This repo has the list of characters mentioned in the ISIRI 6219 standard in JSON format, so that programs can use them too.
Please note that ISIRI 6219 is old and does not reflect latest changes in Unicode. In particular, Unicode 6.3 introduced the simpler isolates to replace the embedding control characters, but ISIRI 6219 has not been updated to reflect that.
This repo does not cover or suggest these changes. The data in the JSON file is exactly what was published in the ISIRI 6219 standard. It’s only purpose is to provide the same data in a machine-readable format.
Please refer to the standard itself for a better definition of this data.

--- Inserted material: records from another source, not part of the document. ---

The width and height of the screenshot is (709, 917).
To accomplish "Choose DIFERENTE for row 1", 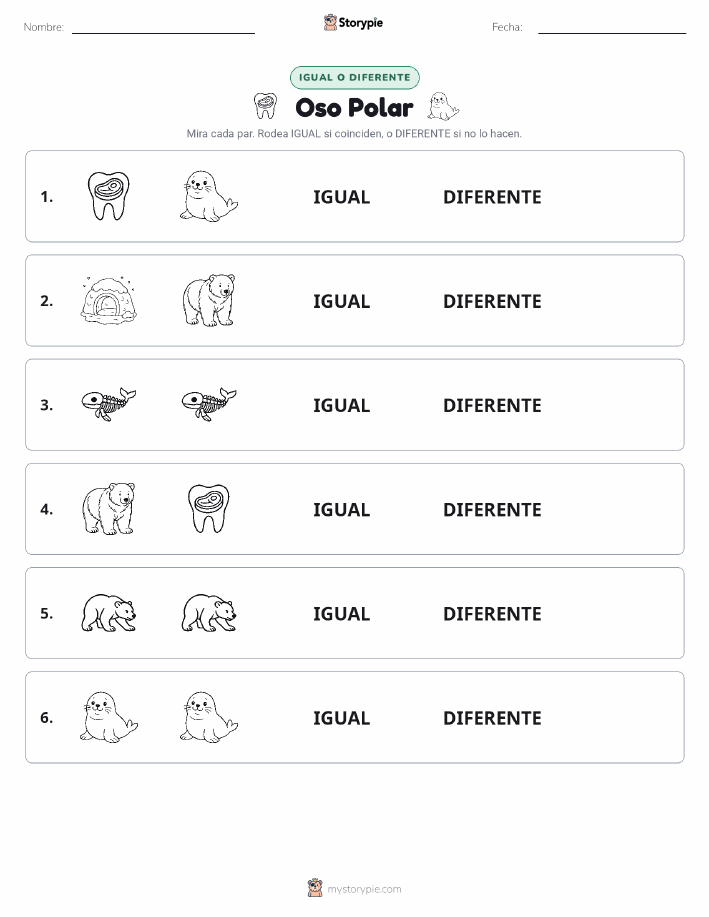I will 492,197.
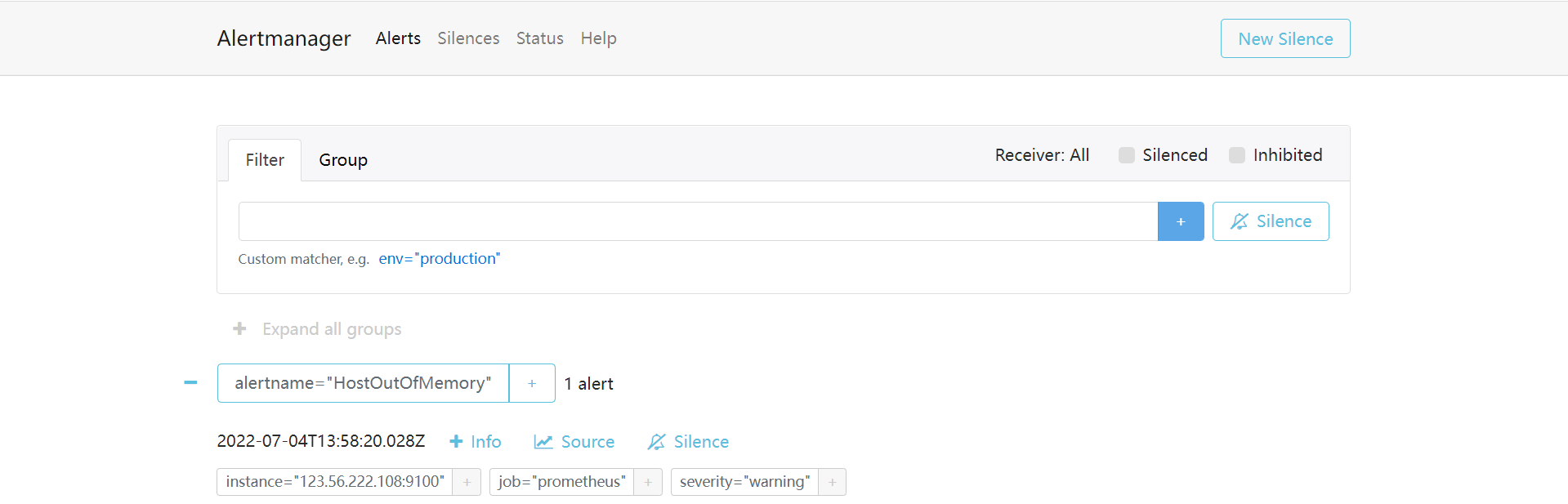Click the plus on the severity="warning" chip
This screenshot has width=1568, height=504.
832,481
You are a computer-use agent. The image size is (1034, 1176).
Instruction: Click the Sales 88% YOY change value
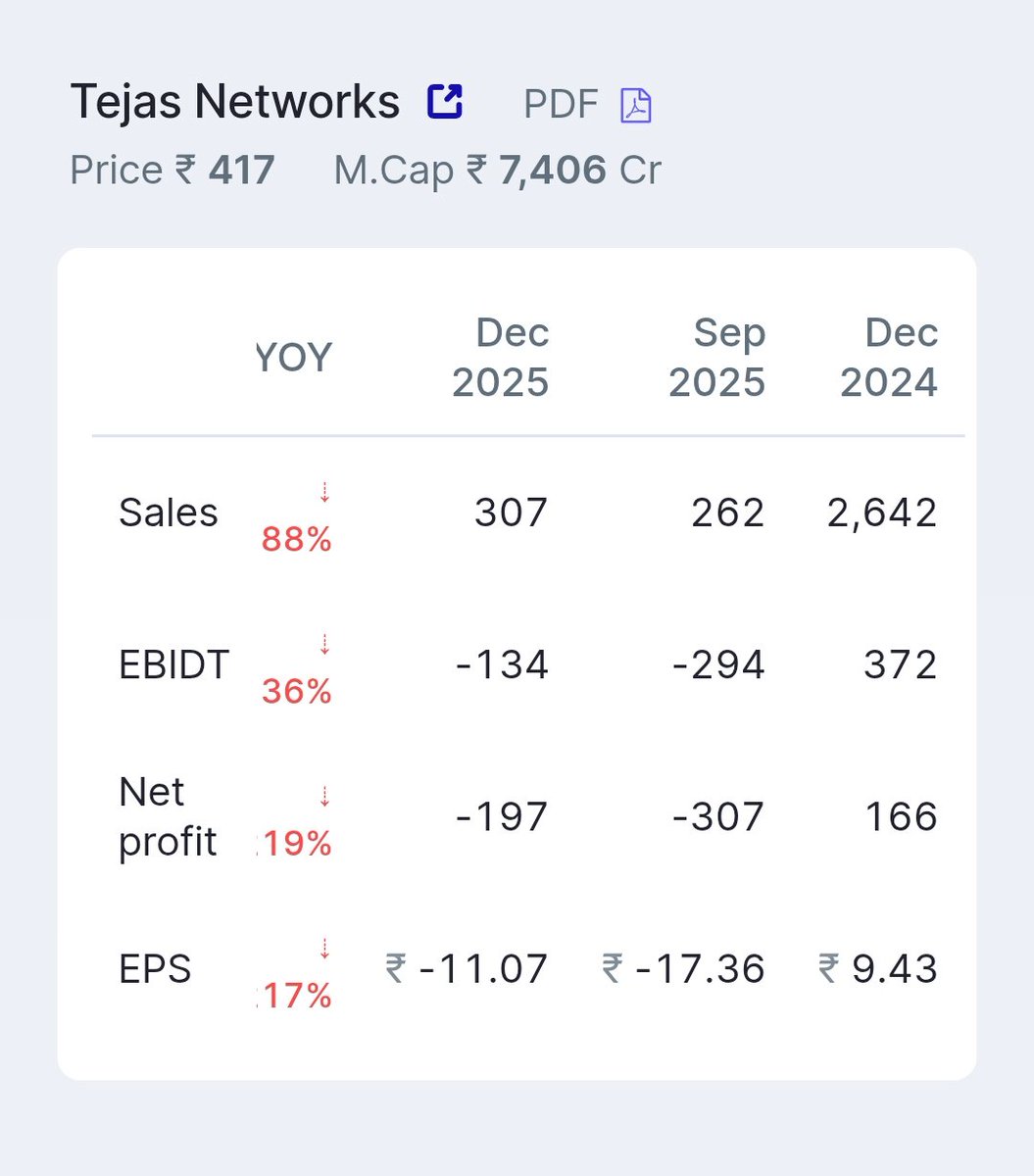[x=297, y=539]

The standard has marked some of the characters as optional. It also lists “forbidden” characters, which are not supposed to be used for Persian texts. The rest are mandatory ones. The class
field in the JSON file shows one of these three states for each character.
The category
field is extracted from the names of the tables in the standard that list the characters. There are seven categories:
control
common_punctuation
persian_punctuation
math
alphabet
subsidiary
diacritic
Forbidden characters have no category.
ISIRI 6219 has a Persian name for each character. It would be nice to include them too.
Unfortunately, the standard doesn’t mention its license. Hence, I am not sure if I can specify a license for this data extracted directly from it.
But since ISIRI 6219 is a national standard and is publicly available, you can probably use tis data however you like.